Rund 1.000 der 4.100 Airbus-Angestellten in Bremen arbeiten im Bereich Defence and Space. Hinzu kommen die Beschäftigten des hiesigen Standorts der ArianeGroup, einem Gemeinschaftsunternehmen unter Beteiligung von Airbus. Jede Ariane-Rakete startet mit einer Oberstufe aus Bremen ins All und auch die neue Mondmission der NASA – Artemis – absolvierte ihren Erstflug im Dezember 2022 mit einem Servicemodul aus Bremer Hand. Zudem stammt von hier das Weltraumlabor Columbus der Internationalen Raumstation ISS und alle europäischen Teile der Station aus der Hansestadt werden von hier verwaltet.
Und auch für die neue Ariane 6, die Ende 2023 zum ersten Mal starten soll, stammen die Oberstufen wieder aus der Stadt an der Weser.
Reparieren und Testen
Zum Airbus-Standort gehört in Bremen auch das Tochterunternehmen Testia, das sich auf Werkstoffprüfungen und die Ausbildung von Prüferinnen und Prüfern spezialisiert hat. Denn: Sicherheit geht vor. Das Unternehmen ist Partner am ECOMAT und beteiligt sich an Forschungsprojekten, etwa um Prüfungen mittels künstlicher Intelligenz zu ermöglichen.

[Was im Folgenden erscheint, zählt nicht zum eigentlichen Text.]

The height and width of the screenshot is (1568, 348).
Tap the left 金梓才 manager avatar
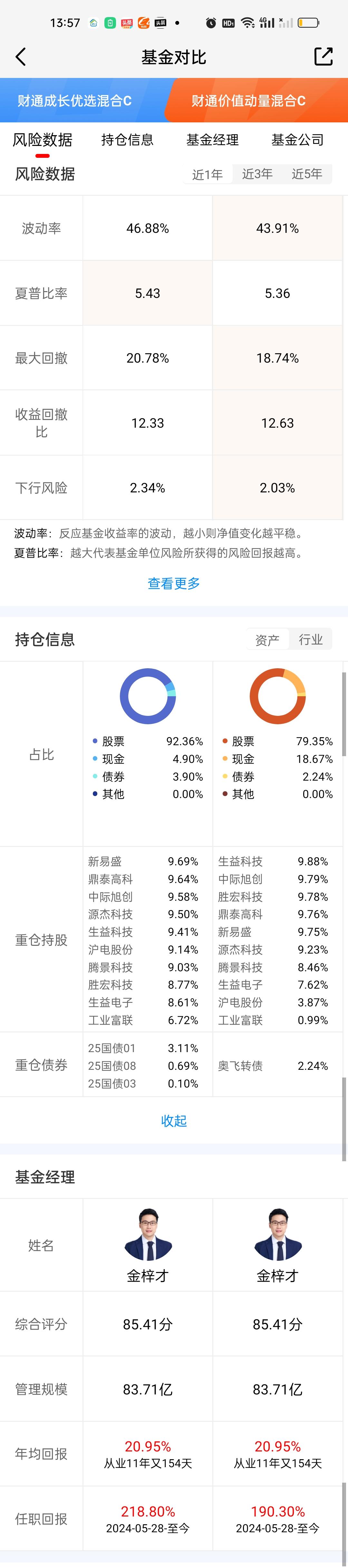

Und last but not least: Fernab vom Werksgelände, im Industriegebiet Stuhrbaum vor den Toren Bremens, liegt das europäische Reparaturzentrum des Konzerns. Hierhin gelangen keine reparaturbedürftigen Flugzeuge – aber einzelne Komponenten, wie etwa Landeklappen, die hier instandgesetzt werden.
Es zeigt sich: Airbus ist der Dreh- und Angelpunkt der europäischen Luft- und Raumfahrtindustrie und Bremen hat daran als einer der großen Standorte eine zentrale Rolle. Dank interdisziplinärer Forschungsarbeit wird hier der Grundstein für viele weitere Jahrzehnte an Luft- und Raumfahrzeugen gelegt.